The Breeze 2 Herd of Models: Traditional Chinese LLMs Based on Llama with Vision-Aware and Function-Calling Capabilities
This work addresses the need for improved Traditional Chinese language and cultural representation in AI models, though it appears incremental as it builds upon existing Llama models.
The authors tackled the problem of enhancing Traditional Chinese language representation in multi-modal models by developing Breeze2, a suite of models based on Llama 3.2 with 3B and 8B parameters, which they claim are the strongest performing in Traditional Chinese function calling and image understanding in their size class without reasoning prompts.

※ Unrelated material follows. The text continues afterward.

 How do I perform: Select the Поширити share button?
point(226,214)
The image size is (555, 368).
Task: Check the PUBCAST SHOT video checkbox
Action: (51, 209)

Llama-Breeze2 (hereinafter referred to as Breeze2) is a suite of advanced multi-modal language models, available in 3B and 8B parameter configurations, specifically designed to enhance Traditional Chinese language representation. Building upon the Llama 3.2 model family, we continue the pre-training of Breeze2 on an extensive corpus to enhance the linguistic and cultural heritage of Traditional Chinese. In addition to language modeling capabilities, we significantly augment the models with function calling and vision understanding capabilities. At the time of this publication, as far as we are aware, absent reasoning-inducing prompts, Breeze2 are the strongest performing models in Traditional Chinese function calling and image understanding in its size class. The effectiveness of Breeze2 is benchmarked across various tasks, including Taiwan general knowledge, instruction-following, long context, function calling, and vision understanding. We are publicly releasing all Breeze2 models under the Llama 3.2 Community License. We also showcase the capabilities of the model running on mobile platform with a mobile application which we also open source.